Materials affect the way that your model is seen on screen. They simulate lighting, colors, reflectivity, and so on. You can use them to see what the model would look like if it were made of other kinds of substances. Let's start by opening the built-in DemoRhino. It's easier to see the effect of materials when a model has been subdivided to a more smooth level. Open up the Geometry sub-palette and click Divide a few times. I am just going to click it up till subdivision level 4. The way a model looks on screen is a combination of its material and its color.
Right now, this rhino has a very dark color. You can see it's the main color and it's a dark gray. So this is darkening the default color of the material. In order to see the material in its purest form, just drag here in the color chooser up to white. Now we see what the material looks like in its purest form. Now we can click on this button. It's the material chooser. And what we see is an array of all these different materials that we can put on the rhino. Hovering over any of them shows us a quick preview of what it's going to look like on the model.
So you can see there are some that're really fancy, have a really cool metallic look to them, and then there's others that are more plain. I actually like to use one of the more simple ones. It's really up to your preference. It doesn't have anything to do with how the model will look if it's exported into a different program; however, some of them can be deceiving and make a model look better than it actually is. So, for example, if I just click on this one right here, you see it gives a really metallic, shiny look to the model, but all that extra information can get in the way when you're trying to sculpt.

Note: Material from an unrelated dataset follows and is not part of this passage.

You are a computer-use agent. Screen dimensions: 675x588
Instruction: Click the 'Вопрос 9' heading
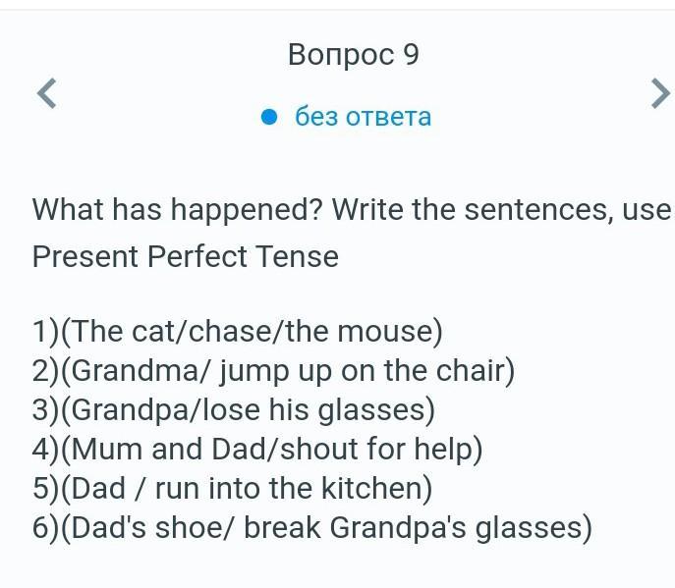click(354, 55)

More exotic materials like this create a lot of extra information that make it difficult to really see what detail is sculpted on the model, so I prefer to use a simpler material like this one right here. You'll use materials to get a sense of what a model can look like with various surface properties, but you'll probably find yourself sticking to a favorite. It helps you see the forms that you're sculpting rather than a more eye-catching material that just looks pretty.